- **Available data**
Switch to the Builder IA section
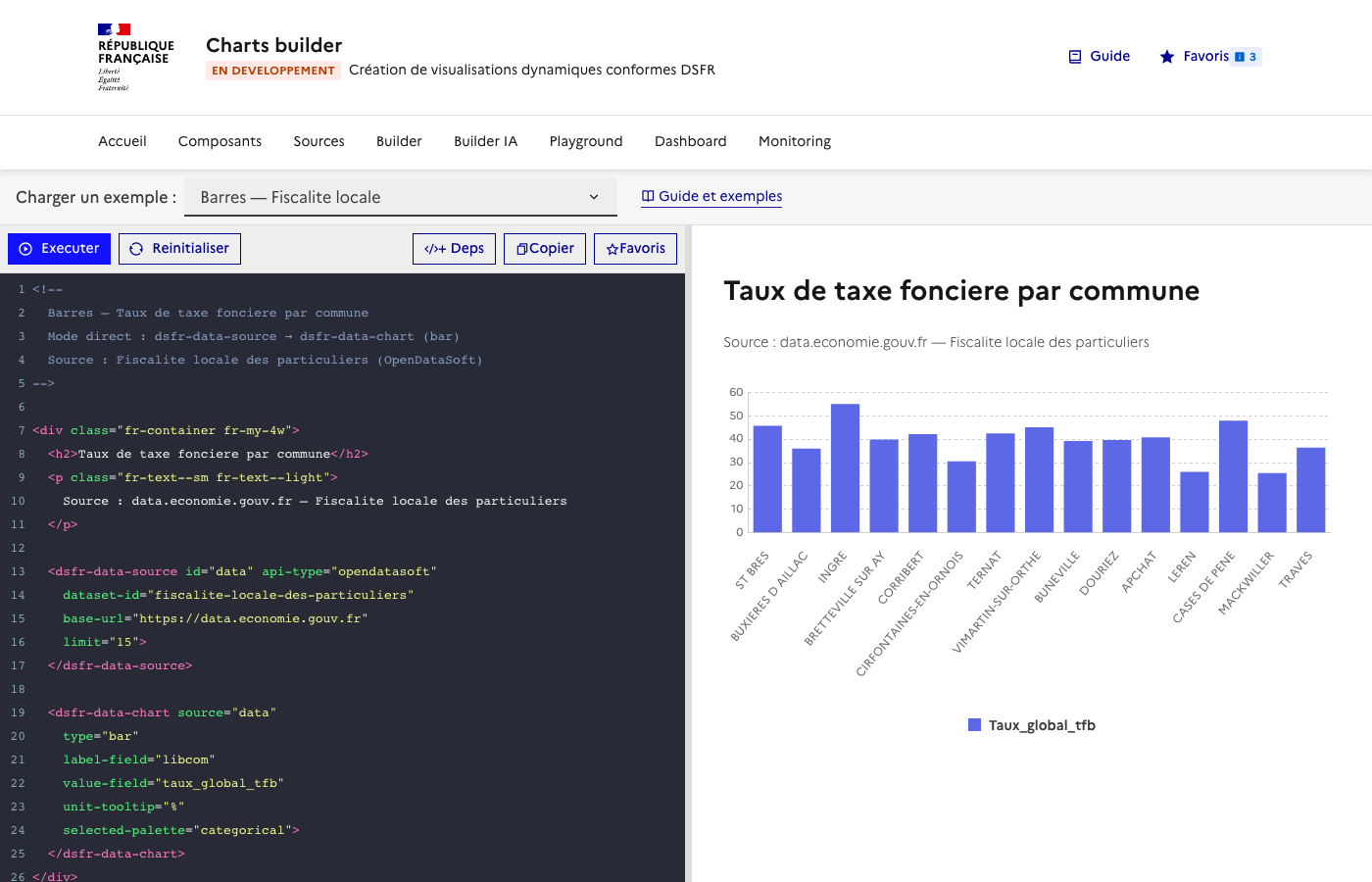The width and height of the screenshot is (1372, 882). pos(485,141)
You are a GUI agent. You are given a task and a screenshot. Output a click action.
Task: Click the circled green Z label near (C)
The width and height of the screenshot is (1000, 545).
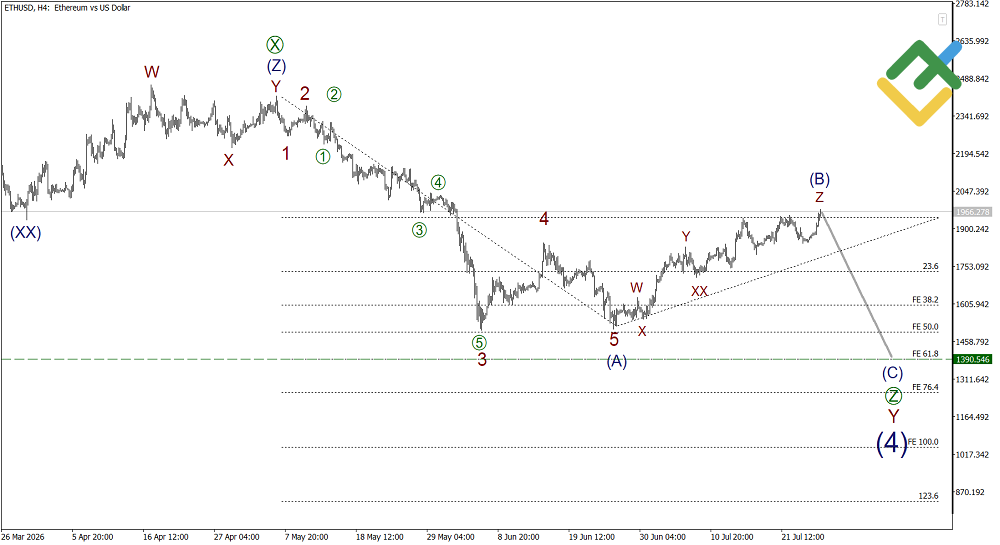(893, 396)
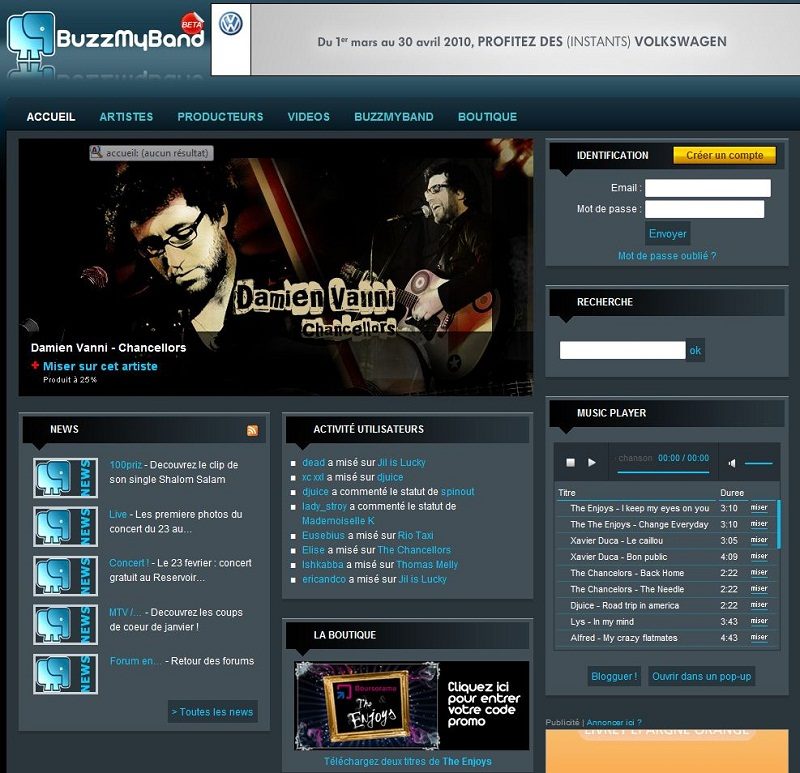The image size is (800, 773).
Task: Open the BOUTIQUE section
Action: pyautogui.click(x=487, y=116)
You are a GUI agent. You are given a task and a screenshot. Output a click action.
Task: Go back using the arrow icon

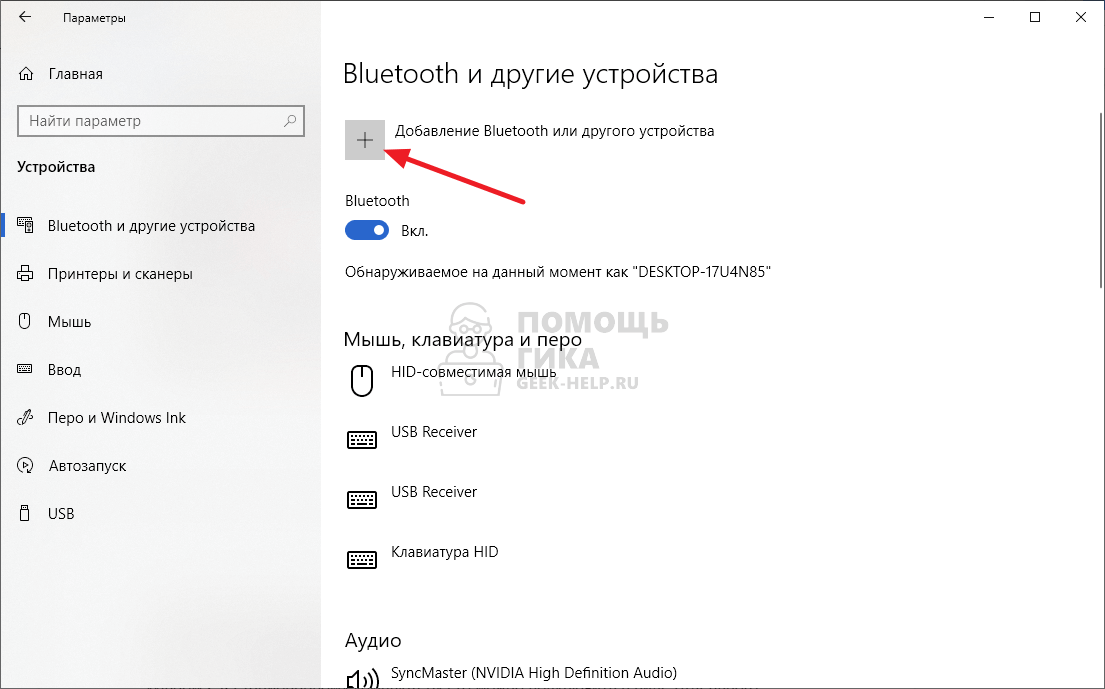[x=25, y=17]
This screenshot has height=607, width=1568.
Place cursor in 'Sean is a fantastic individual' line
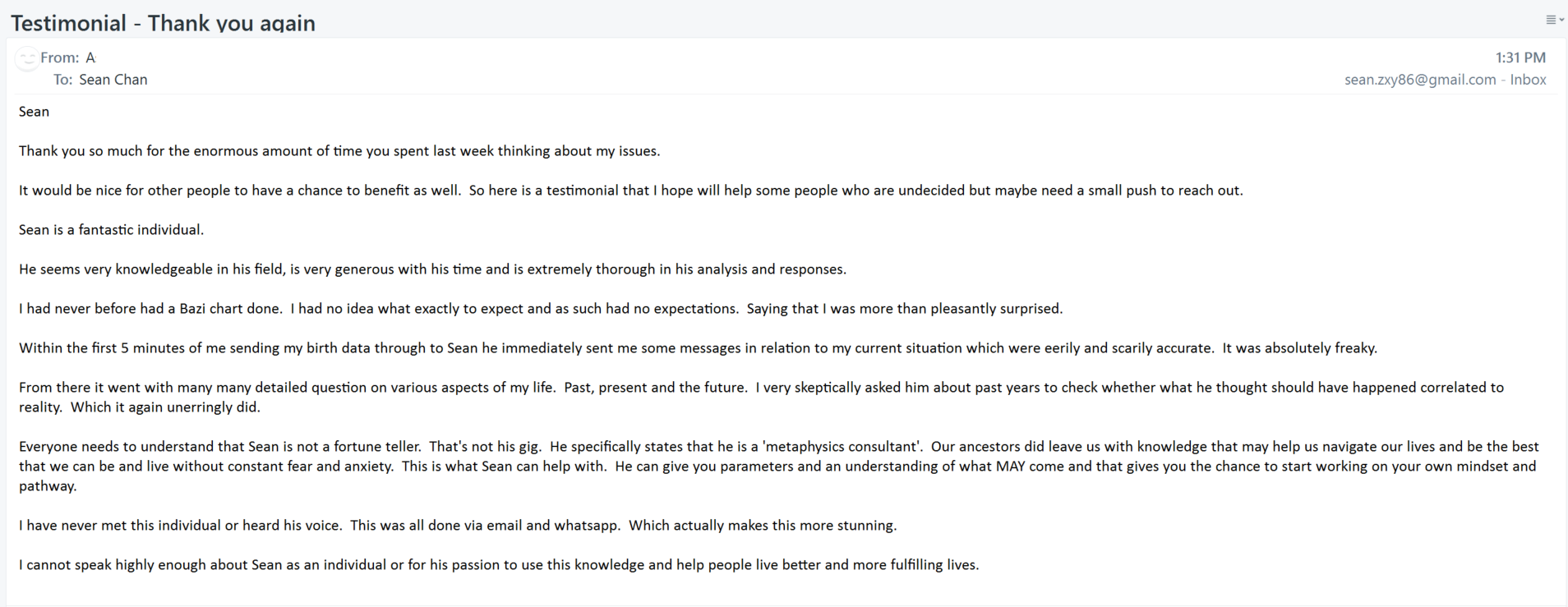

- **What to do**
Each record above is to be copied exactly. Drop the pictures.

- **Exercise result**
Switch to the Builder IA section
The width and height of the screenshot is (1372, 882). pos(485,141)
You are a GUI agent. You are given a task and a screenshot. Output a click action.
Task: Click the circled green Z label near (C)
The width and height of the screenshot is (1000, 545).
(893, 396)
The image size is (800, 773).
Task: Open the BOUTIQUE section
Action: pyautogui.click(x=487, y=116)
You are a GUI agent. You are given a task and a screenshot. Output a click action.
Task: Go back using the arrow icon

[x=25, y=17]
This screenshot has height=607, width=1568.
Place cursor in 'Sean is a fantastic individual' line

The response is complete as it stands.